For simplicity, we will examine Simpson's paradox by focusing on two cohorts, adult men and women.
Examining these data we can make three statements about three variables of interest:
- Gender is an independent variable (it does not “listen” to the other two)
- Treatment is gender dependent (as we can see, in this context the level administered is gender dependent; for some reason, women have been given a higher dose).
- The outcome depends on both gender and treatment.
According to this we can draw the causal graph as follows
Note how each arrow helps communicate the statements above. Equally important, the lack of an arrow pointing toward gender conveys that this is an independent variable.
We also observe that having arrows pointing from Gender to Treatment and Outcome is considered a common cause Among them.
The essence of Simpson's paradox is that although the outcome is affected by changes in treatment, as expected, there is also a back door path Information flow across gender.
The solution to this paradox, as you may have guessed by now, is that the common cause Gender is a confounding variable that needs to be considered. revised.
Controlling a variable, in terms of a causal graph, means eliminating the relationship between Gender and Treatment.
This can be done in two ways:
- Pre-data collection: setting up a Randomized control trial (RCT) in which participants will be given a dose regardless of their gender.
- Post Data Collection: As in this fabricated scenario, the data has already been collected and therefore we need to address what is known as Observational data.
In both pre- and post-data collection, removing the dependence of gender on treatment (i.e., controlling for gender) can be accomplished by modifying the graph so that the arrow between them is removed as follows:
The application of this “graphic surgery” involves modifying the last two statements (for convenience I will write all three):
- Gender is an independent variable
- Treatment is an independent variable
- The outcome depends on gender and treatment (but without an alternative route)
This allows us to obtain the causal relationship of interest: we can evaluate the direct impact of the treatment modification on the outcome.
The process of controlling a confounder, i.e., manipulating the data generating process, is formally known as applying a interventionThat is, we are no longer passive observers of the data, but rather we take an active role in modifying it to assess its causal impact.
How does this manifest itself in practice?
In the case of randomized controlled trials, the researcher must ensure that important confounding variables are controlled. Here we limit the analysis to gender (but in real-world situations other variables such as age, social status, and any other variables that may be relevant to a person's health can be imagined).
RCTs are considered the gold standard for causal analysis in many experimental settings thanks to their practice of confounding variables. That said, they have many drawbacks:
- Could be expensive Recruiting individuals can be tricky. logistically
- The intervention under investigation may not be physically possible or ethical carry out (for example, you cannot ask randomly selected people to smoke or not smoke for ten years)
- The artificial environment of a laboratory is not a real natural environment habitat of the population
On the other hand, observational data are much more widely available in industry and academia and are therefore much cheaper and may be more representative of individuals' actual habits.
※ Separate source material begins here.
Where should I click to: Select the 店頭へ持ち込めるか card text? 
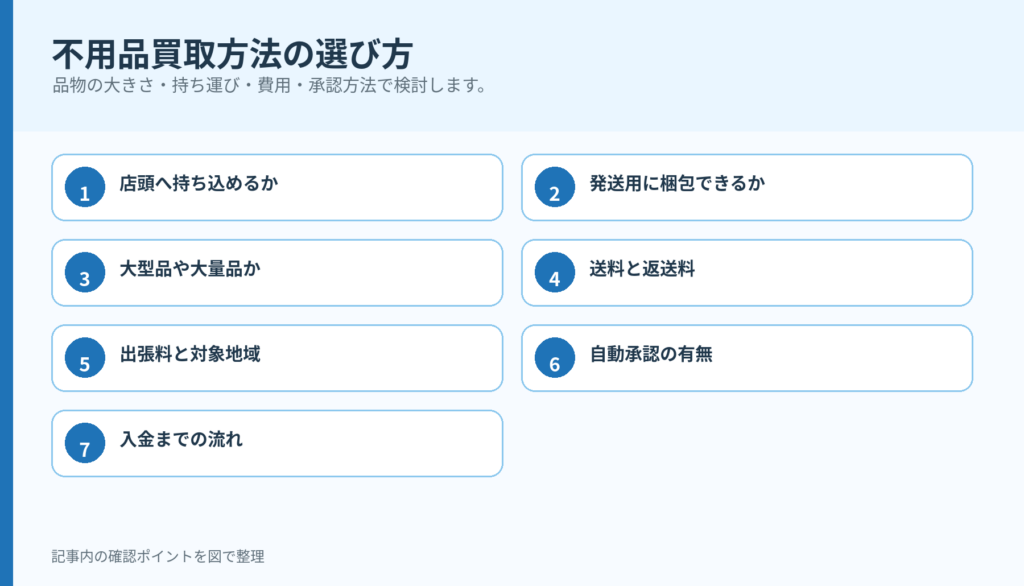(199, 184)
But, as illustrated in the Simpson diagram, there may be confounding variables that need to be controlled for.
This is where the ingenious solutions developed in the causal community over the past few decades are gaining ground. Detailing them is beyond the scope of this article, but I briefly mention at the end how to learn more.
To solve this Simpson's paradox with the given observation data, one
- Calculate for each cohort the impact of the treatment change on the outcome.
- Calculates a weighted average contribution of each cohort in the population.
We will focus on intuition here, but in a future post we will describe the mathematics behind this solution.
I'm sure that many analysts, like myself, have detected the Simpson effect at some point in their data and, hopefully, have corrected for it. They now know the name of this effect and, hopefully, are beginning to appreciate the usefulness of causal tools.
That being said… being confused at this stage is okay.
I'll be the first to admit that I struggled to understand this concept and it took me three weekends of digging into examples to internalize it. This was the gateway drug to causality for me. Part of my process for understanding statistics is playing with data. For this purpose I created An interactive web application hosted on Streamlit I call this the Simpson Calculator . I will write a separate post about this in the future.
Even if you are confused, the main conclusions from Simpson's paradox are that:
- It is a situation in which trends may exist in subgroups but be reversed for the whole.
- It can be resolved by identifying confounding variables between treatment and outcome variables and controlling for them.
This raises the question: should we control for all variables except treatment and outcome? Let us keep this in mind when solving Berkson's paradox.